◆ **Извлечённый текст**
◇ ◇ ◇ ◇ ◇ ◇ ◇
Сегодня мы вспоминаем нападающего ЦСКА и сборной Советского Союза Евгения Мишакова, которого нет с нами ровно три года назад.
Евгений Дмитриевич Мишаков родился 22 февраля 1941 в деревне Никиткино Егорьевского района Московской области. Но детство его прошло в Москве, в районе Ходынки. С юных лет он, как и все мальчишки в те времена, с радостью гонял мяч по двору, а зимой заливал хоккейную коробку и надевал коньки. Во дворе его не только уважали, но и боялись. Он был настоящим авторитетом среди дворовых мальчишек.
С таким железным характером Мишакову было суждено прийти в хоккей. Как не пытались его переманить в стан футбольных железнодорожников, но канадский хоккей, только появившийся в СССР, захватил Евгения полностью. Свою спортивную карьеру он начал в московском "Локомотиве". Потом он провел один сезон в СКА МВО, а затем оказался в ЦСКА, в составе которого Мишакову удалось достичь наивысших достижений.
В команде он был незаменимыми человеком. Никогда ни с кем не ссорился. Всегда приветливый, любил пошутить
Тем не менее, он был и жестким, когда это было надо.
"Помню, молодой строптивый Борис Александров, едва появившись в ЦСКА из Усть-Каменогорска, - вспоминал Мишаков, - отказался собирать после тренировок шайбы и таскать в поездках тяжелый станок для точки коньков. Мне пришлось кулаком сделать ему внушение. Как раз в это время в раздевалку вошел Тарасов и все увидел. Подзывает меня к себе, спрашивает:
– За что ты его ударил?
– За дело, – отвечаю.
– За дело – можно, – процедил Анатолий Владимирович и ушел.
После этого мы с Борькой сдружились, и он при встрече всякий раз вспоминал тот воспитательный момент".
Такие случаи, конечно, редкость. Доброта Евгения поражала всех окружающих, его очень любили и друзья, и товарищи по команде, и болельщики.
"Мальчишки, целый день дежурили у подъезда дома Мишакова, чтобы взять у него автограф, - вспоминал Владислав Третьяк, - а как-то после очередного чемпионата мира он показал нам свои медали. Мы так хотели быть похожими на него, косолапили ноги, как он, а я даже себе каблуки подтачивал, чтобы иметь такую же походку. Доброта Евгения Дмитриевича не знала границ. Помню, вернулся он из Финляндии и подарил мне и моему другу по пачке жвачки, в то время страшно дефицитной. Хотя нас и не знал вовсе. Мы были на седьмом небе от счастья…".
◇ ◇ ◇ ◇ ◇ ◇ ◇
◆ **Показанный материал**
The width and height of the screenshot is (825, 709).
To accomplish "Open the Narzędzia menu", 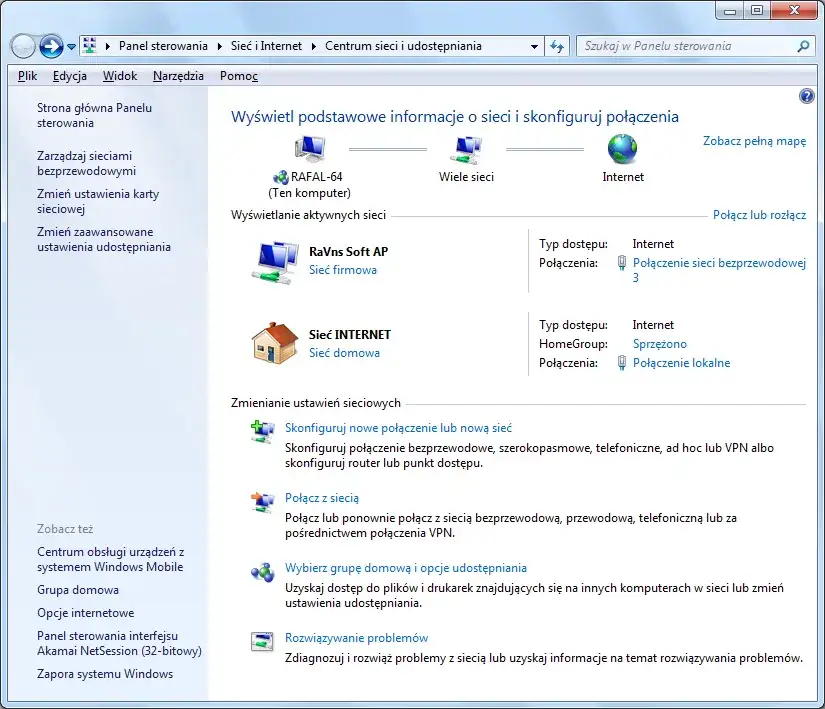I will 178,75.
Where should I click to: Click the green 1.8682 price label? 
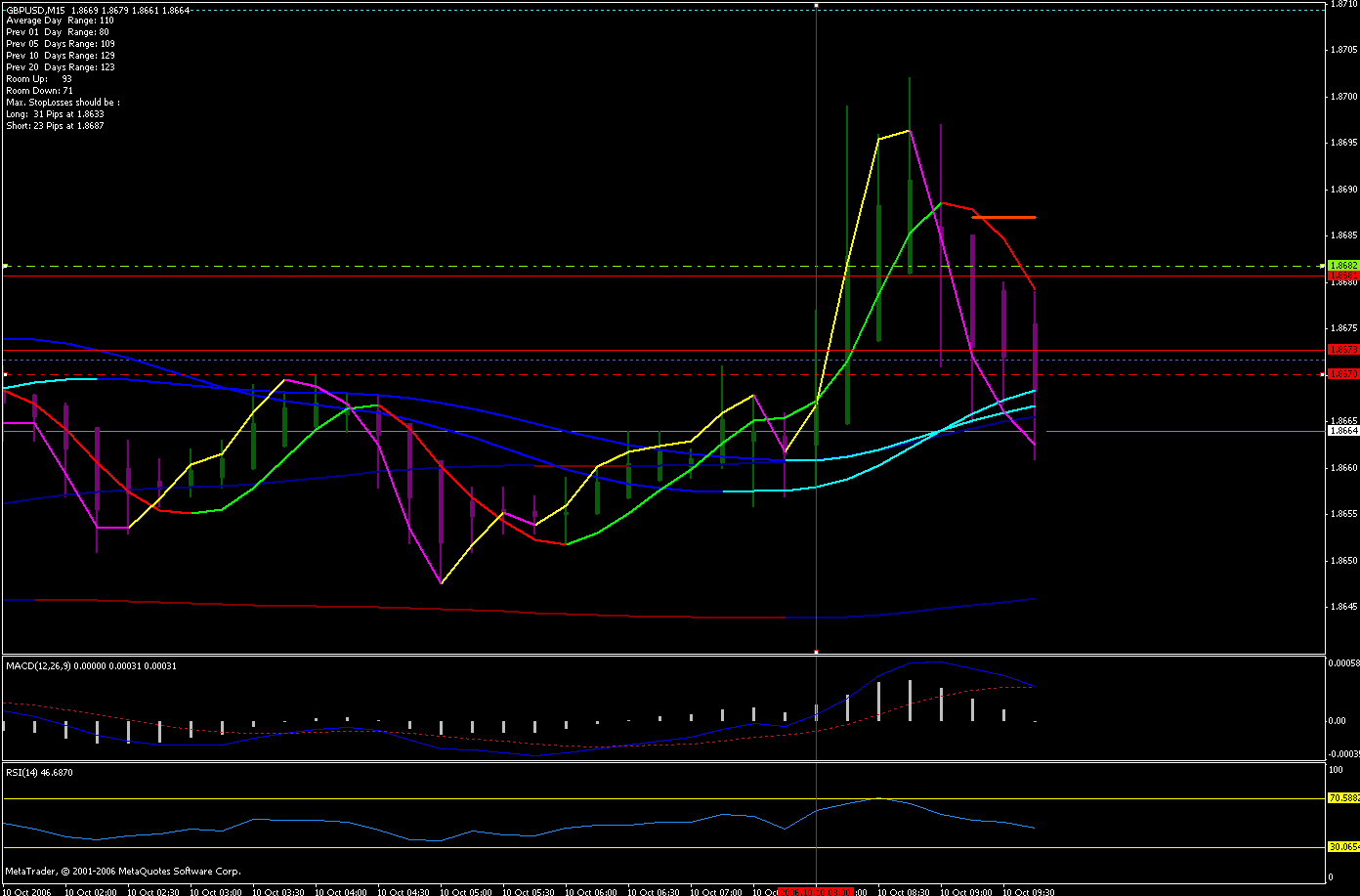pyautogui.click(x=1343, y=265)
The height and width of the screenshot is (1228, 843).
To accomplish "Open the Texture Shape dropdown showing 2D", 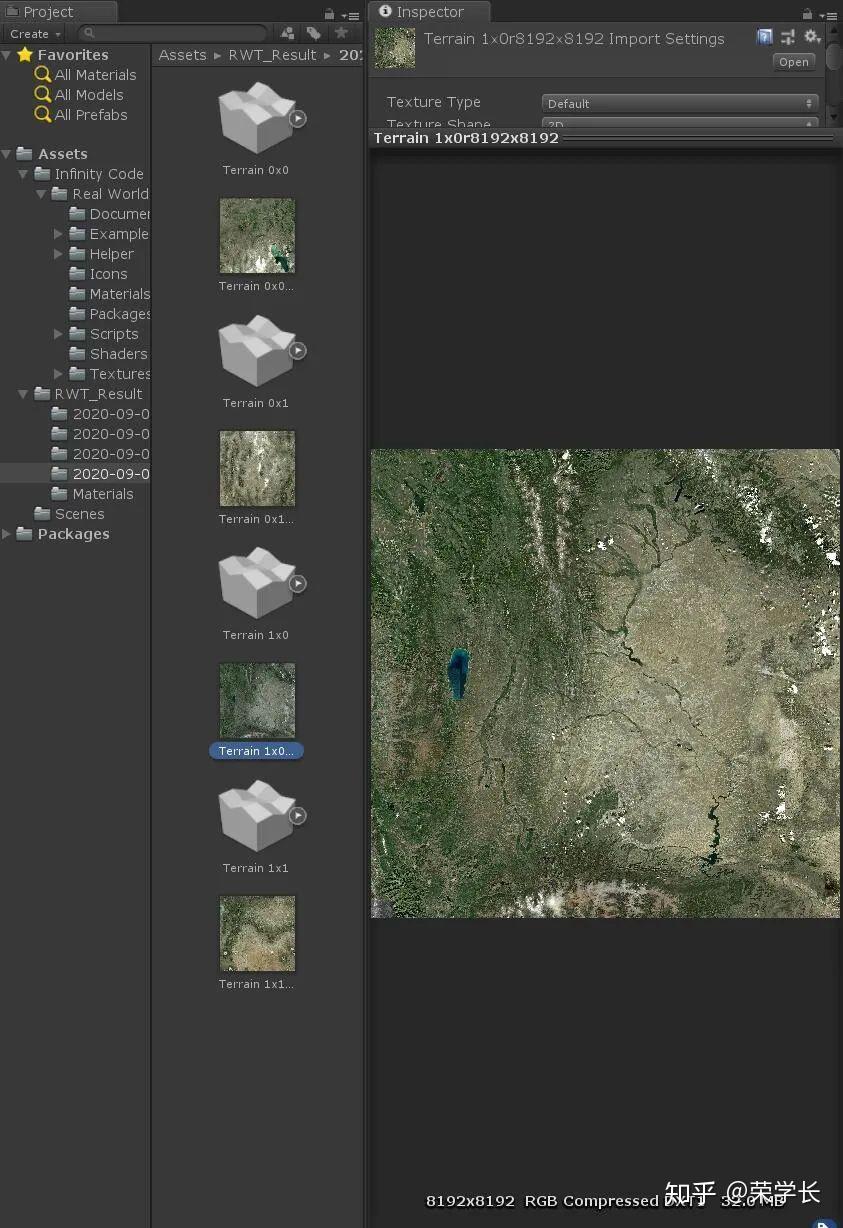I will point(678,124).
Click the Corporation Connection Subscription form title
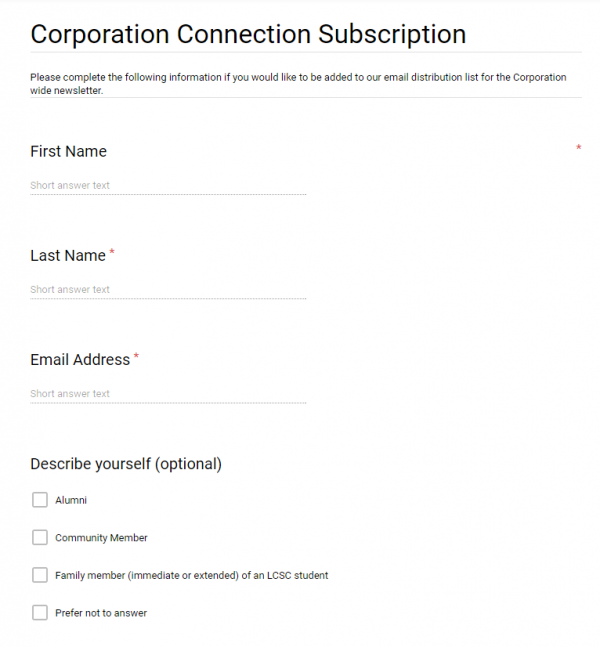The height and width of the screenshot is (647, 600). (x=248, y=34)
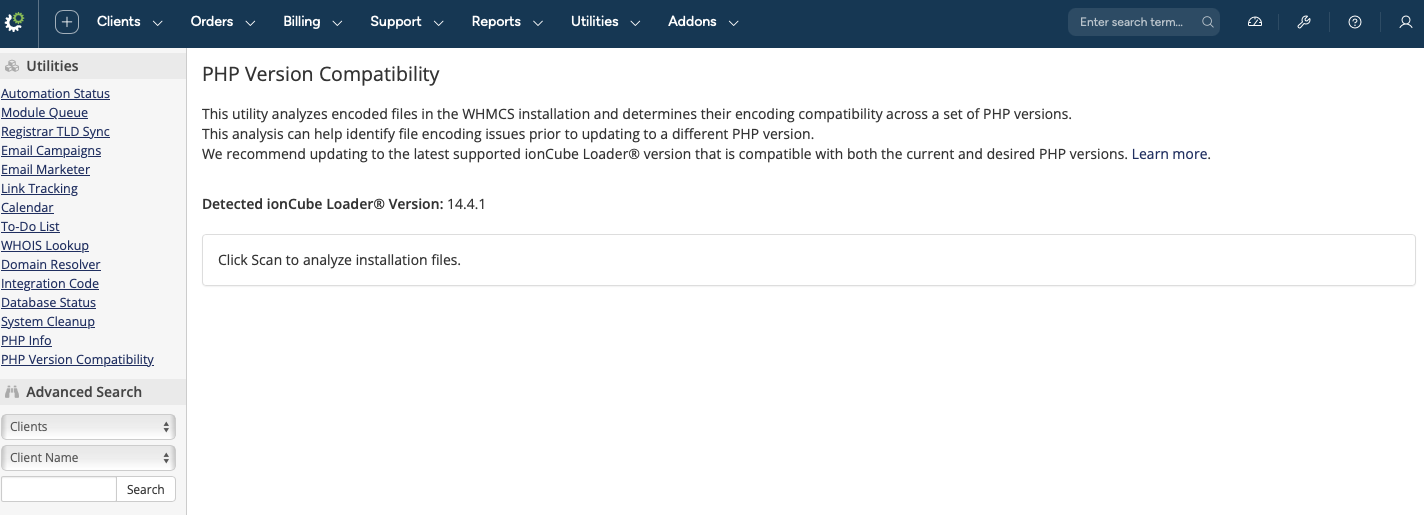Open the wrench configuration icon

tap(1304, 22)
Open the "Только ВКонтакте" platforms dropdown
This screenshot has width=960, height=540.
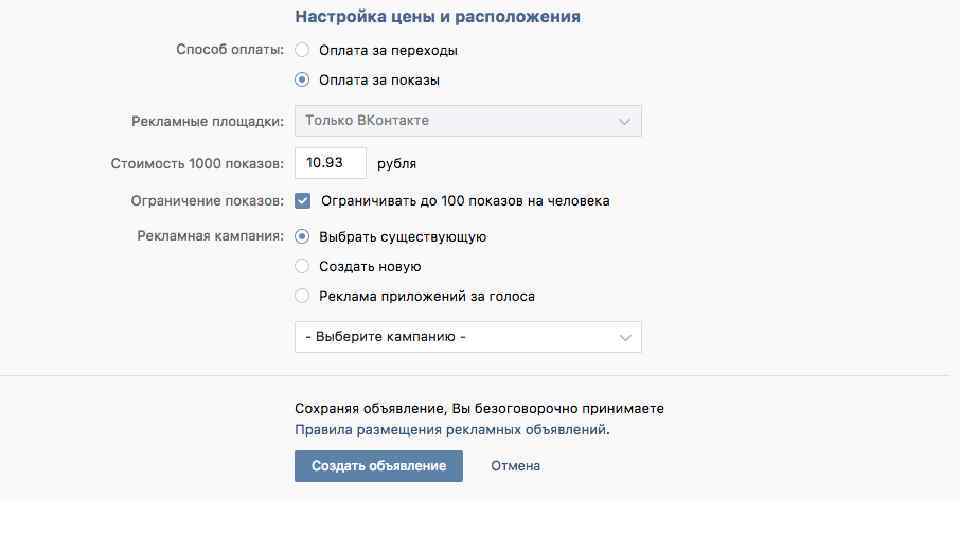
◇ ◇ ◇ ◇ ◇ ◇ ◇
◆ **Цель задания**
Назовите, пожалуйста, по тексту о Евгении Мишакове команду, в которой он начал спортивную карьеру.

◆ **Результат**
Московский «Локомотив».